Lo scorso maggio si è tenuto a Bruxelles il quarto incontro del Consiglio per la Partnership Digitale UE-Giappone, da cui è emersa un’agenda di cooperazione ampia e concreta. I due blocchi hanno concordato nuovi passi su intelligenza artificiale, dati, quantum computing, semiconduttori e infrastrutture digitali.
Sul fronte dei dati, è stato avviato un gruppo di lavoro congiunto per migliorare l’interoperabilità dei rispettivi quadri normativi, con l’obiettivo di facilitare i flussi transfrontalieri e la collaborazione su data space.
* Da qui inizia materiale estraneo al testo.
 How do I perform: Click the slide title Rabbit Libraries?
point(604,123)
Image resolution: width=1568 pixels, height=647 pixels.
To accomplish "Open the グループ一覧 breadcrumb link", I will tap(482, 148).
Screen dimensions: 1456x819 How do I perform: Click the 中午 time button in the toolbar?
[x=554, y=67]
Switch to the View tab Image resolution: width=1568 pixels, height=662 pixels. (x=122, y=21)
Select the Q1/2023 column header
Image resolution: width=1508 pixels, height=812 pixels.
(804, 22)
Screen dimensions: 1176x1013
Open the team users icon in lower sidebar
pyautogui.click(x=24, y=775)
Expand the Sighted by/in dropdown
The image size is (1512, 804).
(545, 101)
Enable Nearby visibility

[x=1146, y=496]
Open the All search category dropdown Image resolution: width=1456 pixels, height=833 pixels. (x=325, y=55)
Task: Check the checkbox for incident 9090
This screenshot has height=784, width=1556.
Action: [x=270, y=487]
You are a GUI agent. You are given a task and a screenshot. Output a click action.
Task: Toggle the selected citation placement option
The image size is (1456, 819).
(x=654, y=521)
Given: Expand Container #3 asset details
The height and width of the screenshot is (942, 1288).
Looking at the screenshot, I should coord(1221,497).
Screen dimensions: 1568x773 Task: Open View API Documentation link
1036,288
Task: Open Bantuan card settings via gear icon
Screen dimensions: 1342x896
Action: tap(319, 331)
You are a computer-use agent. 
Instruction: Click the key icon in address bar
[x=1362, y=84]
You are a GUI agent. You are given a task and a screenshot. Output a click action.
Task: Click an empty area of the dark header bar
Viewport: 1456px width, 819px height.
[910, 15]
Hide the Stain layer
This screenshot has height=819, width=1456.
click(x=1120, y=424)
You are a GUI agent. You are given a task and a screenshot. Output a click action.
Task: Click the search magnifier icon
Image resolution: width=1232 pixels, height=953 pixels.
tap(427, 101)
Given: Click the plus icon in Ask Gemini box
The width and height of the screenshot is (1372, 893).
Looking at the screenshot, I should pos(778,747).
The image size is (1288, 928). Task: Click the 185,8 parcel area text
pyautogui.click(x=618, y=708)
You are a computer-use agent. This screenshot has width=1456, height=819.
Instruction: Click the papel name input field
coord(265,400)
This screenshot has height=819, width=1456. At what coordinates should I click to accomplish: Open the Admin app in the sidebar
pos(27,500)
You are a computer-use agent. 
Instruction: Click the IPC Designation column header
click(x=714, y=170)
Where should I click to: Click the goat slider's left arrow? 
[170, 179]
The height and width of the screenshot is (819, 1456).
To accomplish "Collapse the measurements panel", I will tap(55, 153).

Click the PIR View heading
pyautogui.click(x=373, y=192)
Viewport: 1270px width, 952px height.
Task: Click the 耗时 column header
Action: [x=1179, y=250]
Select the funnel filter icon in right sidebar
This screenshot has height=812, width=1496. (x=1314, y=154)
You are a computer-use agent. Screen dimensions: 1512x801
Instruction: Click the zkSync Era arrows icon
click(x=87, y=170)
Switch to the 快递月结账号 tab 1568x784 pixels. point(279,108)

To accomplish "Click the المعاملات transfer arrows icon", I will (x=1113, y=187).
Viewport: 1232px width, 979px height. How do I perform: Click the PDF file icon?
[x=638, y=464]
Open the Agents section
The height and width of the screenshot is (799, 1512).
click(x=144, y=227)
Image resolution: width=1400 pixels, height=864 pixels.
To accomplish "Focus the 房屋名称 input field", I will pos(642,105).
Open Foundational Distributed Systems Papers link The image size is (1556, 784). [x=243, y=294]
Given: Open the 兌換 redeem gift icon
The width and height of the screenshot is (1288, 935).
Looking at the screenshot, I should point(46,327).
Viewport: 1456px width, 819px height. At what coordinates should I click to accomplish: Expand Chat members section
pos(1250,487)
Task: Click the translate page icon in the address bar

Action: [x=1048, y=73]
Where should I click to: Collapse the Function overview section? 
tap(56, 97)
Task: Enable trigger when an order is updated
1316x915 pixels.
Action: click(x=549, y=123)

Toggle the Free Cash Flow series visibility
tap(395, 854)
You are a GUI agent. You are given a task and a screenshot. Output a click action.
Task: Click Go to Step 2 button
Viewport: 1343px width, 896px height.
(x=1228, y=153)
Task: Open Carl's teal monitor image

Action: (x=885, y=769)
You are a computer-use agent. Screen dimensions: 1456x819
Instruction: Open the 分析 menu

Sull’intelligenza artificiale, i due partner hanno confermato l’intenzione di formalizzare un accordo di cooperazione su ricerca, innovazione e sicurezza dell’AI, anche in connessione con la futura associazione del Giappone al programma Horizon Europe.
Rilevante anche il capitolo semiconduttori: UE e Giappone hanno confermato l’intenzione di affrontare congiuntamente le distorsioni legate a pratiche non di mercato e le dipendenze nelle catene di fornitura, esplorando opportunità di ricerca collaborativa sulle tecnologie di nuova generazione.
Per le PMI, l’accordo non produce effetti immediati, ma disegna un contesto in cui le regole del digitale tra Europa e Giappone tenderanno ad avvicinarsi, avendo effetti su chi opera in settori tecnologici, dalla manifattura avanzata all’automotive, fino al software, una maggiore interoperabilità su dati e identità digitali.